O Bloco de Esquerda (BE) coloca-se ao lado do PS, apoiando as acusações de eleitoralismo feitas ao PSD. No Fórum TSF, o deputado bloquista José Manuel Pureza afirmou que o partido de Rui Rio está a "brincar à descentralização, sem qualquer intuito verdadeiramente descentralizador".

"Salta à vista que se trata de uma medida que é agendada para este momento por razões estritamente eleitorais", referiu José Manuel Pureza.

O Bloco de Esquerda garantiu, desde logo, que não alinhará numa proposta com as características daquela que foi feita pelo PSD, mas só decidirá se vota contra ou se, à semelhança do PS, opta pela abstenção na reunião do grupo parlamentar que acontece esta quinta-feira.

Na mesma linha, o Partido Comunista Português (PCP), considera que a medida proposta pelo PSD não passa de "campanha eleitoral autárquica".
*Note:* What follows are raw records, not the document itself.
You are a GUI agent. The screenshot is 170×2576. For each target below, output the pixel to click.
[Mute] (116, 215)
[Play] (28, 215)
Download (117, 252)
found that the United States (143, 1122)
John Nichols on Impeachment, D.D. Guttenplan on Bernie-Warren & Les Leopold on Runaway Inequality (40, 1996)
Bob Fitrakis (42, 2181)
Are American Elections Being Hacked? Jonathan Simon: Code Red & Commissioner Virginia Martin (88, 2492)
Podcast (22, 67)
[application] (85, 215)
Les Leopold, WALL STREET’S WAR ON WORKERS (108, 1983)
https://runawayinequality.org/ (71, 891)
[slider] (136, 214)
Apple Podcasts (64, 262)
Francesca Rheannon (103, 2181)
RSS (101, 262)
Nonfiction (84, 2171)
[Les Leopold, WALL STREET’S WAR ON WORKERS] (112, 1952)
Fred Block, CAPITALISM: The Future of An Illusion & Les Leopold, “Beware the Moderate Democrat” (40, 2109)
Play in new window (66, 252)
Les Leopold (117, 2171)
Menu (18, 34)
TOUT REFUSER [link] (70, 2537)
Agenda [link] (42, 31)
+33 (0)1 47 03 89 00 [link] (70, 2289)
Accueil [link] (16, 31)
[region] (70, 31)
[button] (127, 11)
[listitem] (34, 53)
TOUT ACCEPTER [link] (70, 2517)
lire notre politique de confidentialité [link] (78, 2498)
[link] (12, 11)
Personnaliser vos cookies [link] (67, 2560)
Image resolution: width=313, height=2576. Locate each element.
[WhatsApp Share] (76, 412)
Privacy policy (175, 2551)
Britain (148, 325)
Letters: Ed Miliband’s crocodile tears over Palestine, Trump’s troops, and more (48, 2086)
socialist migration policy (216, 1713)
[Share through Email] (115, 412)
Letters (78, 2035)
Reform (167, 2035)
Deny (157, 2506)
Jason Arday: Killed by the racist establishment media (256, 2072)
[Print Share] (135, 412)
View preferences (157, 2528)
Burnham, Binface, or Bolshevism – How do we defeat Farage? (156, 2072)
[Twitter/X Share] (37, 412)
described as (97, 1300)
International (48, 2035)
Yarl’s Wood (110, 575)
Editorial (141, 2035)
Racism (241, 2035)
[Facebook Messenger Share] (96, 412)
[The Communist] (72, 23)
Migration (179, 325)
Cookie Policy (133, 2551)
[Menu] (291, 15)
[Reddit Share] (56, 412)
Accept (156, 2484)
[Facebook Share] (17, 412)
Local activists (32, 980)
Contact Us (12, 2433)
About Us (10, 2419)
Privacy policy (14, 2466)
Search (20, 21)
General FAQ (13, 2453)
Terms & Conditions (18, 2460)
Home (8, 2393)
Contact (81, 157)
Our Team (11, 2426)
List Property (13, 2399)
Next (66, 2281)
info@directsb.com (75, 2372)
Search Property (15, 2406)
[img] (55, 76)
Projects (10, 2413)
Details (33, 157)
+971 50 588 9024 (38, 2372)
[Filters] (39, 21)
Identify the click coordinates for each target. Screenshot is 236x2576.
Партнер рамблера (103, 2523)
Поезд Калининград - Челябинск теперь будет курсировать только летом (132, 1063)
No Fórum TSF, o deputado comunista António Filipe classificou a iniciativa social-democrata como uma "mera operação demagógica".

"É extraordinário que o PSD, o partido que extinguiu dezenas de tribunais que faziam falta às populações - e tanta falta faziam que tiveram de ser reabertos a partir de 2015 - , agora venha apontar como uma medida de descentralização deslocalizar dois tribunais centrais", constatou. "O PSD procura ganhar, por ventura, meia dúzia de votos na cidade de Coimbra, procurando dar a ideia de que está a querer valorizar a cidade com estas transferências."

Apesar de também ainda não revelar se vota contra ou se se abstém, o PCP não tem, contudo, dúvidas de que a proposta do PSD não merece luz verde.

"Não votaremos favoravelmente, certamente, esta medida, porque, de facto, não é uma medida de descentralização", concluiu António Filipe.

Pelo Pessoas-Animais-Natureza (PAN), Inês Sousa Real é clara e assume definitivamente o voto contra o diploma do PSD, a que chama "ação de mera cosmética".

"Não iremos acompanhar, de todo, a proposta do PSD. Iremos votar contra porque achamos que não é por esta via que se resolve o problema das assimetrias regionais que persistem no nosso país; é, sim, fazendo chegar os serviços até às populações - os CTT, os serviços de saúde, os transportes, as escolas, a habitação,...", indicou a deputada, no Fórum TSF.

Para Inês Sousa Real, a proposta social-democrata só iria "fragilizar uma entidade tão essencial para o país como é o Tribunal Constitucional".

Convidado pela TSF, o CDS-PP recusou participar na discussão deste tema no Fórum.

O PSD anunciou, há um ano, a intenção de levar a votos no Parlamento a transferência da sede do Tribunal Constitucional e do Supremo Tribunal Administrativo para a cidade de Coimbra até 2022.

No documento, o partido justificava que Coimbra, "pela sua centralidade geográfica e pela sua indelével característica de cidade universitária e representatividade no plano nacional e internacional, no ensino do Direito", é o local que "reúne condições ímpares para acolher" as sedes destas duas instituições.

A votação do diploma na Assembleia da República acontece esta sexta-feira.